BEGIN ENTRIES PROVIDED

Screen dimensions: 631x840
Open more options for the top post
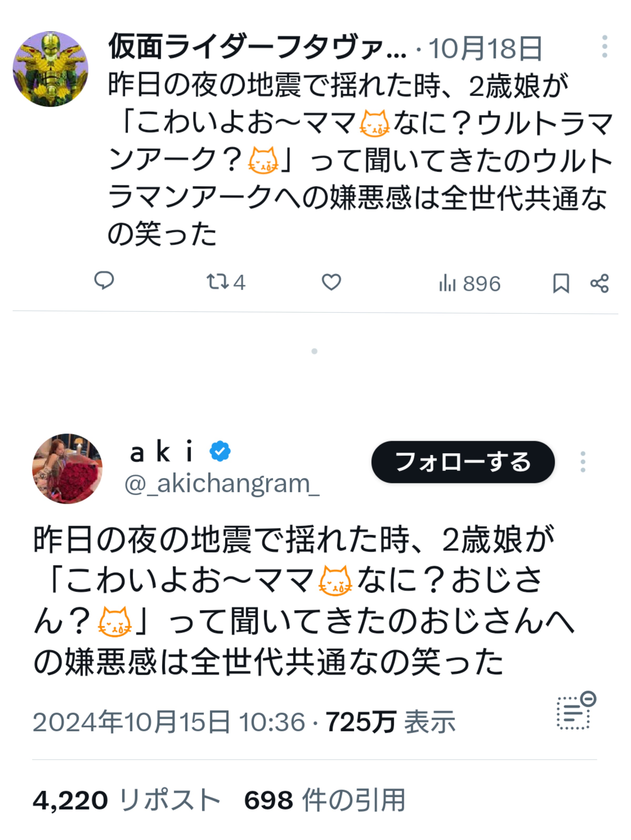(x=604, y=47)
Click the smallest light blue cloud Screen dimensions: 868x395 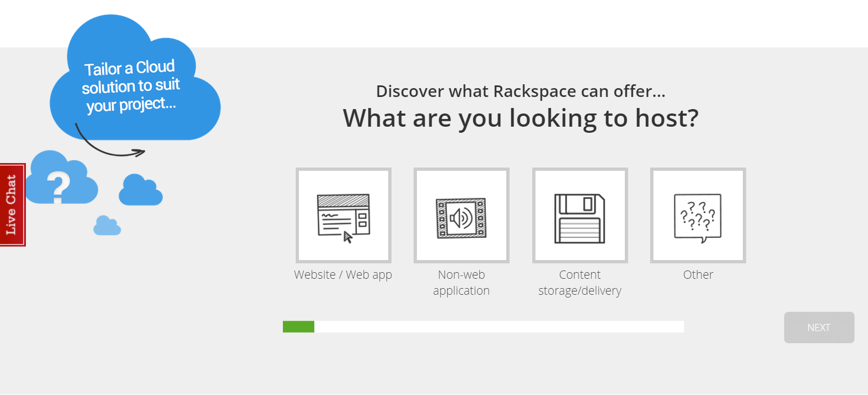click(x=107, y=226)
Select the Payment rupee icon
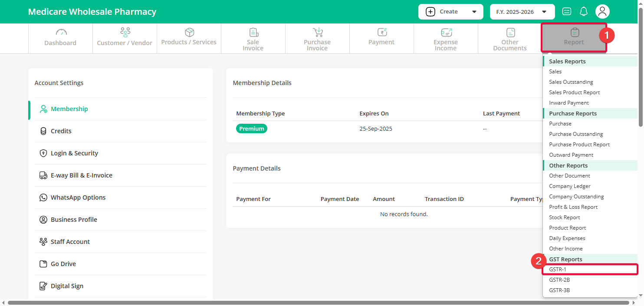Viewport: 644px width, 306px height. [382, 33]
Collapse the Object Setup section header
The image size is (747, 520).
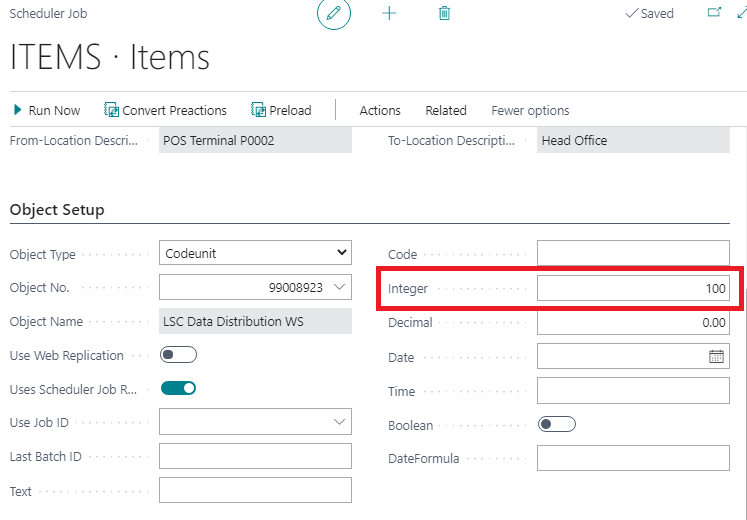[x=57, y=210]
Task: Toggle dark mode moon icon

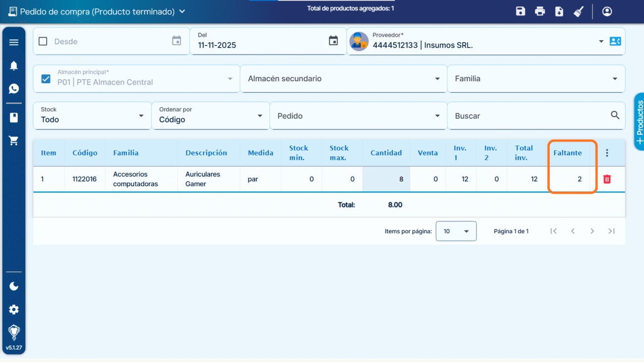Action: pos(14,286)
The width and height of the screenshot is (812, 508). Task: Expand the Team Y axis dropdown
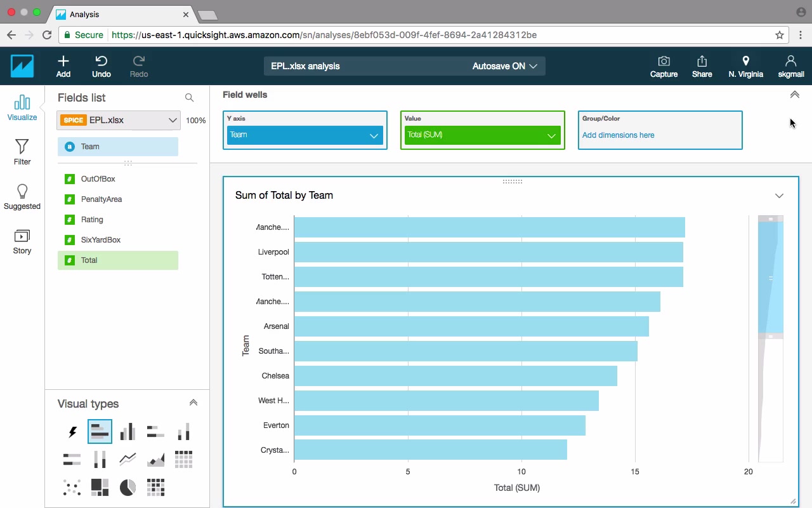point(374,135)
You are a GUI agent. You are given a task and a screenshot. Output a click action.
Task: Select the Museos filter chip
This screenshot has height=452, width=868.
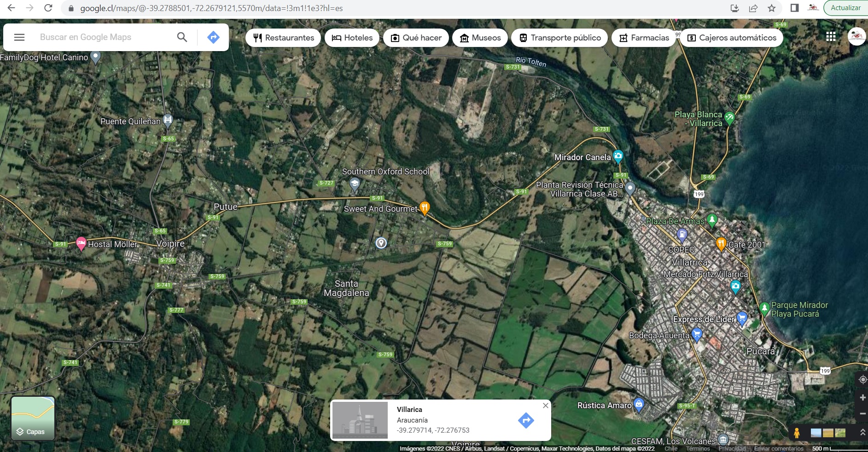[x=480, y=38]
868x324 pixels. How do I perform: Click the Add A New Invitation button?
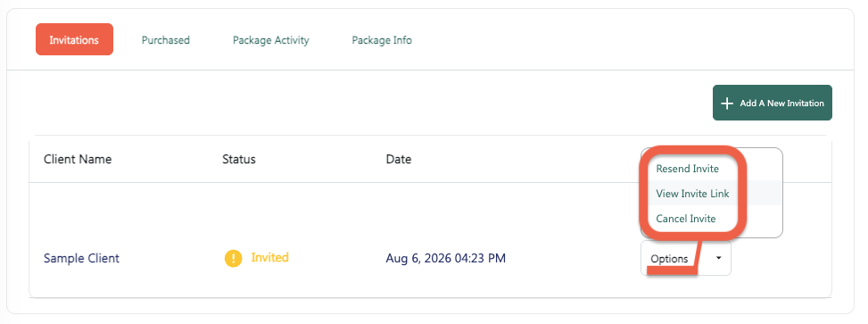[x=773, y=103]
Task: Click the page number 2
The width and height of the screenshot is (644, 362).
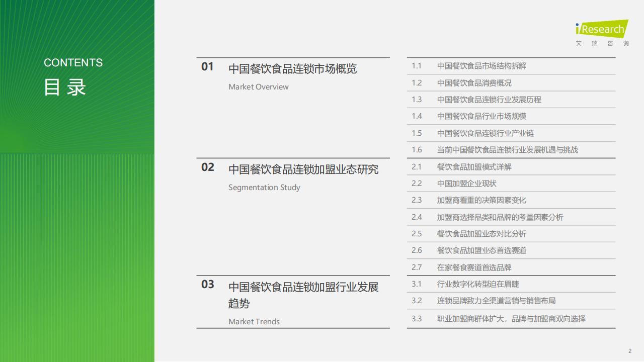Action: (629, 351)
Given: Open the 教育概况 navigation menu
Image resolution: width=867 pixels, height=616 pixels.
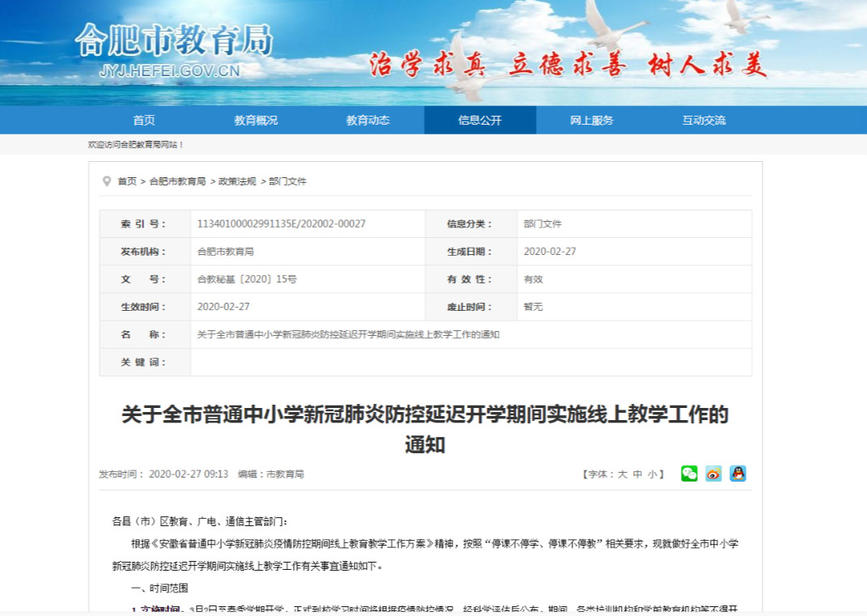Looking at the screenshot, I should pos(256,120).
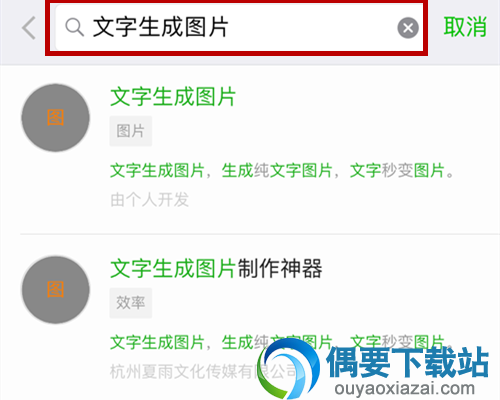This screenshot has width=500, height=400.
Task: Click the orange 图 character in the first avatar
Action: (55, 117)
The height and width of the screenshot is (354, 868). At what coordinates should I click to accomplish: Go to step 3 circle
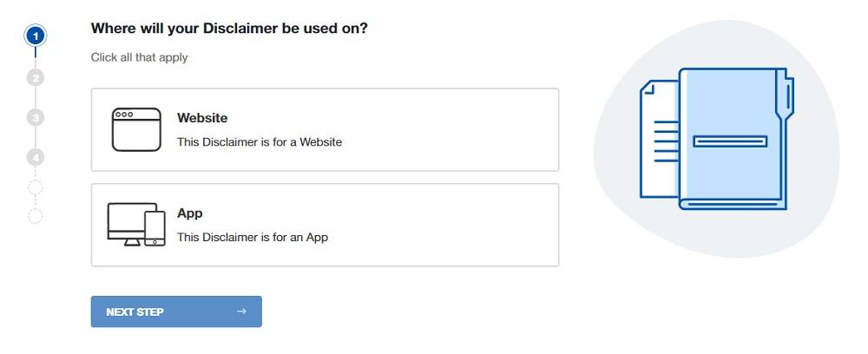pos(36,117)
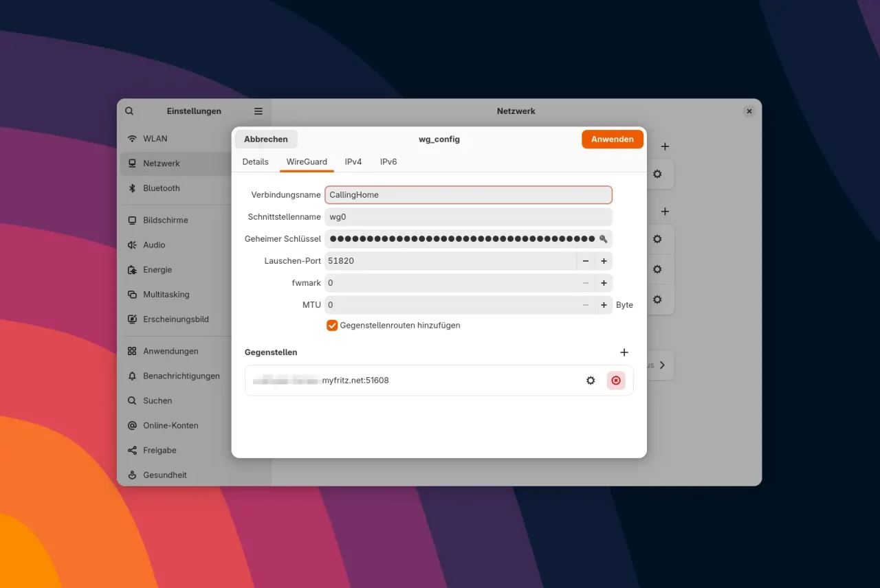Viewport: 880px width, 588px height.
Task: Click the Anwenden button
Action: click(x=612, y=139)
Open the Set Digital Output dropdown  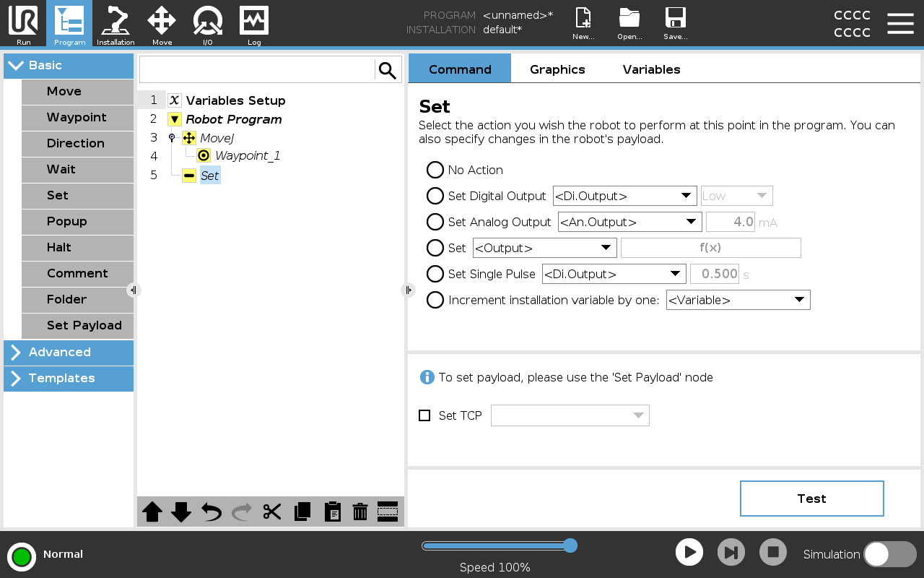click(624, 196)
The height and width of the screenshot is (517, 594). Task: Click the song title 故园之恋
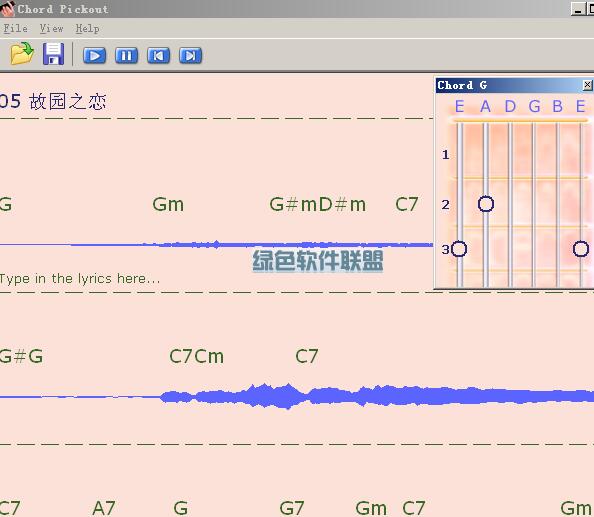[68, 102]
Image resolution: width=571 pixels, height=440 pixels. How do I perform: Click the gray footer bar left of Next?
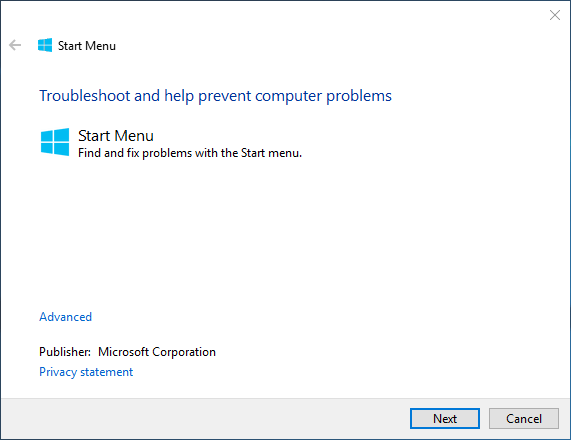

END ENTRIES PROVIDED

ACTIVITY: Above are some entries. Restate word for word the lines from the one holding "Task: Toggle dark mode moon icon" through the one holding "Given: Open the 教育概况 navigation menu", but not the pictures.

RESULT FOR THIS EXERCISE:
Task: Toggle dark mode moon icon

Action: pos(14,286)
The width and height of the screenshot is (812, 508). Task: Expand the Team Y axis dropdown
point(374,135)
You are a GUI agent. You are given a task and a screenshot. Output a click action.
Task: Select the Museos filter chip
This screenshot has height=452, width=868.
[x=480, y=38]
868x324 pixels. How do I perform: Click the Add A New Invitation button?
[x=773, y=103]
Task: Click the page number 2
The width and height of the screenshot is (644, 362).
Action: (629, 351)
Given: Open the 教育概况 navigation menu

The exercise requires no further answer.